Aimée Verret, je la connais depuis l’époque où je portais des soutifs extra rembourrés et des nuisettes pour me rendre à mes cours de création littéraire à l’Université du Québec à Montréal. Toujours en train d’écrire des poèmes pour une revue, ou de se teindre les cheveux en rouge-mauve-platine, ou de parler de son amour des Gilmore Girls et de Family Guy, elle m’a fait craquer, lors d’un cours de danse contemporaine. Même si nous n’avons pas fait des trucs cochons sous la douche, dans les vestiaires, après les cours de danse contemporaine, je l’adore et je veux qu’elle soit mon amie forever and ever.
Je suis très très très heureuse pour elle, car elle vient tout juste de publier son premier recueil de poésie, aux éditions Triptyque : Ce qui a brûlé.
Mélodie Nelson : Pourquoi écris-tu de la poésie ?
Aimée Verret : Parce que je trouve ça trop compliqué d’écrire de la narration, j’ai l’impression de faire du remplissage, alors qu’en poésie, on peut tout superposer et laisser le lecteur faire le gros du travail. 😉
MN : Quelles sont tes inspirations et qui sont tes modèles ?
AV : Je ne sais pas si on peut vraiment parler d’inspirations, mais je lis beaucoup de poésie québécoise contemporaine, je surveille les recueils qui sortent. J’adore Renée Gagnon, mais ce que je fais est assez différent. J’admire aussi Bukowski parce qu’il est capable de nous parler de choses complètement triviales, voire abjectes, et de rendre ça beau rien qu’avec des mots ordinaires. Tout le monde peut lire du Bukowski.

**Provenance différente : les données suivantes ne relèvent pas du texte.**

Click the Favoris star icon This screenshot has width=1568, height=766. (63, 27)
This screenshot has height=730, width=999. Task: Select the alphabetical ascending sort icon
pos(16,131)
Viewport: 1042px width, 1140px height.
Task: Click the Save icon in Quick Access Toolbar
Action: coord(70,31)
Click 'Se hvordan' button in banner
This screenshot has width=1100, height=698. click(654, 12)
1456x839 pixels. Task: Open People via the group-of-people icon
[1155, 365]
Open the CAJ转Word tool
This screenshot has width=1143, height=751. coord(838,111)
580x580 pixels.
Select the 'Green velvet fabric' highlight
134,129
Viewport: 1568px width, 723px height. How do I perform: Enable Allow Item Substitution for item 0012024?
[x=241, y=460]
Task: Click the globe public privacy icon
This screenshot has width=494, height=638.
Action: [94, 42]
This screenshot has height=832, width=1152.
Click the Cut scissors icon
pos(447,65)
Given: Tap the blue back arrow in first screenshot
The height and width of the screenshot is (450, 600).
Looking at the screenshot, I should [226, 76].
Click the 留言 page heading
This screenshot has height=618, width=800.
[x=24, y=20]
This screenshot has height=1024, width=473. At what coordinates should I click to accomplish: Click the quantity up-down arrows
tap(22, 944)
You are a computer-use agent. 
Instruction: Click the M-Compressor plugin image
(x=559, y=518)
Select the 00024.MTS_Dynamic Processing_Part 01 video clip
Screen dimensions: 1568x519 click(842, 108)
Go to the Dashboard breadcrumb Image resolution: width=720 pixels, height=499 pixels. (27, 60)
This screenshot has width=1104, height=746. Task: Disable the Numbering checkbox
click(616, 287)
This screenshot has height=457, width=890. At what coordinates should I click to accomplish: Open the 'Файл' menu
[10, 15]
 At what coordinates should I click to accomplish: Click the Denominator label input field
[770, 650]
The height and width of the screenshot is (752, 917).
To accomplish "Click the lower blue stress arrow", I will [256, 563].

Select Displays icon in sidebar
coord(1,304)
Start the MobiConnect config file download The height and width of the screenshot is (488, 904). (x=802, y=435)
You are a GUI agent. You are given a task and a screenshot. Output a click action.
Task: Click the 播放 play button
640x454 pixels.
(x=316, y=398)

MN : Mouillais-tu genre en secondaire deux quand tu regardais les photos d’Émile Nelligan ?
AV : C’est-tu moi ou Émile Nelligan était comme le plus bel homme du monde? Avec ses cheveux dépeignés… Wouah, tellement mon genre.
MN : Est-ce que tu écris habillée ou toute nue ou déguisée en Bella de Twilight ?
AV : Ça dépend des fois, j’ai pas de rituel. Comme j’écris souvent dehors, je suis habillée la plupart du temps! Et je ne me déguiserais jamais en Bella, c’est pas mon genre d’avoir l’air de m’emmerder et au bord du suicide.
MN : Comment c’était la première fois que tu as baisé ?
AV : Bien, c’était pas très mémorable parce que je me rappelle pas vraiment. Je sais c’était avec qui (au moins!) et je sais que j’ai saigné genre les 5 premières fois… Pas des super bons souvenirs, finalement! Heureusement, ça a bien changé depuis!